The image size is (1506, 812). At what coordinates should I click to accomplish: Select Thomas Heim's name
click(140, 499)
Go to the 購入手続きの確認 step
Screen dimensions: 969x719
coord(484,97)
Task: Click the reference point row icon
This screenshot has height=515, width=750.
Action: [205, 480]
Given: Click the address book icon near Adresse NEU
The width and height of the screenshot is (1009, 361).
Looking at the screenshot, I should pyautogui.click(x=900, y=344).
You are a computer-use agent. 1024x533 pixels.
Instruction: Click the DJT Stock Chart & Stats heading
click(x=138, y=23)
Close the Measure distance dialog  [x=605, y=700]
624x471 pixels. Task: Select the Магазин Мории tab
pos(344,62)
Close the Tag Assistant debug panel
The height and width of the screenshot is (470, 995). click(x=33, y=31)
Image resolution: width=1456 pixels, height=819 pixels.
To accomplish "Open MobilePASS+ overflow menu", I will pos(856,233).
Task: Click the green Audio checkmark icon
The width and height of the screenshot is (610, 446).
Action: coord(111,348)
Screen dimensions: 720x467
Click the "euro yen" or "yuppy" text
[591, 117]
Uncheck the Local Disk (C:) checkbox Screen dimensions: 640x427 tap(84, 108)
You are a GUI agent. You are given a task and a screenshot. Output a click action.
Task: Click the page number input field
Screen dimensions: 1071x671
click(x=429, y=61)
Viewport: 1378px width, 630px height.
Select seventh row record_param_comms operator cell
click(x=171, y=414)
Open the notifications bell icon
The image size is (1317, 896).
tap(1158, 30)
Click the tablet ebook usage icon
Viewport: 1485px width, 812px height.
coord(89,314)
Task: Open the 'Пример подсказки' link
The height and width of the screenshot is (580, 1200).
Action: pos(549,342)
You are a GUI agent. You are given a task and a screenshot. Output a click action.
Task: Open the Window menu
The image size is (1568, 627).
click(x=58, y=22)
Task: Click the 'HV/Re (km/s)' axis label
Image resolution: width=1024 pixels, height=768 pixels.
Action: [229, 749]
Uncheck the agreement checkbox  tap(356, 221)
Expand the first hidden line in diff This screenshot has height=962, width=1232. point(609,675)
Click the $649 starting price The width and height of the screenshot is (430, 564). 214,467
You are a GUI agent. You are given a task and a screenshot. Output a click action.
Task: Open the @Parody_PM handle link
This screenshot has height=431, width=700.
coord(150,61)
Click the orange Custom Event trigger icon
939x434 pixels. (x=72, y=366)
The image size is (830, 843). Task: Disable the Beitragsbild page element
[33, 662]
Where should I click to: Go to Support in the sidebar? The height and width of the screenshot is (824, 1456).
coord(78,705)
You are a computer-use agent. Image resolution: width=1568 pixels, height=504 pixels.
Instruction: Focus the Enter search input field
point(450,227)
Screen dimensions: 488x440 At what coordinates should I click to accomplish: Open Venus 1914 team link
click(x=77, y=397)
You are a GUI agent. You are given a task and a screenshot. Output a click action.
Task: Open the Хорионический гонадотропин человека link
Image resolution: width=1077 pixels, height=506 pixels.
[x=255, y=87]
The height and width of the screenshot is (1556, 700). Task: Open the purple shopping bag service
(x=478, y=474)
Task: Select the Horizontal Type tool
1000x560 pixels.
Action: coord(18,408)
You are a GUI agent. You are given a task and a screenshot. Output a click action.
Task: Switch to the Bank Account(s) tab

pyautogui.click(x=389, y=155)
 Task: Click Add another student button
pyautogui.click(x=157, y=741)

# # #

**What to do**:
Copy down the whole of the data above, matching it exactly.

**Reply to the task**:
The image size is (1506, 812). At what coordinates should I click to accomplish: Select Thomas Heim's name
click(140, 499)
Go to the 購入手続きの確認 step
Screen dimensions: 969x719
coord(484,97)
Task: Click the reference point row icon
This screenshot has height=515, width=750.
Action: [205, 480]
Given: Click the address book icon near Adresse NEU
The width and height of the screenshot is (1009, 361).
Looking at the screenshot, I should pyautogui.click(x=900, y=344).
You are a computer-use agent. 1024x533 pixels.
Instruction: Click the DJT Stock Chart & Stats heading
click(x=138, y=23)
Close the Measure distance dialog  [x=605, y=700]
624x471 pixels. Task: Select the Магазин Мории tab
pos(344,62)
Close the Tag Assistant debug panel
The height and width of the screenshot is (470, 995). click(x=33, y=31)
Image resolution: width=1456 pixels, height=819 pixels.
To accomplish "Open MobilePASS+ overflow menu", I will pos(856,233).
Task: Click the green Audio checkmark icon
The width and height of the screenshot is (610, 446).
Action: coord(111,348)
Screen dimensions: 720x467
Click the "euro yen" or "yuppy" text
[591, 117]
Uncheck the Local Disk (C:) checkbox Screen dimensions: 640x427 tap(84, 108)
You are a GUI agent. You are given a task and a screenshot. Output a click action.
Task: Click the page number input field
Screen dimensions: 1071x671
click(x=429, y=61)
Viewport: 1378px width, 630px height.
Select seventh row record_param_comms operator cell
click(x=171, y=414)
Open the notifications bell icon
The image size is (1317, 896).
tap(1158, 30)
Click the tablet ebook usage icon
Viewport: 1485px width, 812px height.
coord(89,314)
Task: Open the 'Пример подсказки' link
The height and width of the screenshot is (580, 1200).
Action: pos(549,342)
You are a GUI agent. You are given a task and a screenshot. Output a click action.
Task: Open the Window menu
The image size is (1568, 627).
click(x=58, y=22)
Task: Click the 'HV/Re (km/s)' axis label
Image resolution: width=1024 pixels, height=768 pixels.
Action: [229, 749]
Uncheck the agreement checkbox  tap(356, 221)
Expand the first hidden line in diff This screenshot has height=962, width=1232. point(609,675)
Click the $649 starting price The width and height of the screenshot is (430, 564). 214,467
You are a GUI agent. You are given a task and a screenshot. Output a click action.
Task: Open the @Parody_PM handle link
This screenshot has height=431, width=700.
coord(150,61)
Click the orange Custom Event trigger icon
939x434 pixels. (x=72, y=366)
The image size is (830, 843). Task: Disable the Beitragsbild page element
[33, 662]
Where should I click to: Go to Support in the sidebar? The height and width of the screenshot is (824, 1456).
coord(78,705)
You are a computer-use agent. Image resolution: width=1568 pixels, height=504 pixels.
Instruction: Focus the Enter search input field
point(450,227)
Screen dimensions: 488x440 At what coordinates should I click to accomplish: Open Venus 1914 team link
click(x=77, y=397)
You are a GUI agent. You are given a task and a screenshot. Output a click action.
Task: Open the Хорионический гонадотропин человека link
Image resolution: width=1077 pixels, height=506 pixels.
[x=255, y=87]
The height and width of the screenshot is (1556, 700). Task: Open the purple shopping bag service
(x=478, y=474)
Task: Select the Horizontal Type tool
1000x560 pixels.
Action: coord(18,408)
You are a GUI agent. You are given a task and a screenshot. Output a click action.
Task: Switch to the Bank Account(s) tab

pyautogui.click(x=389, y=155)
 Task: Click Add another student button
pyautogui.click(x=157, y=741)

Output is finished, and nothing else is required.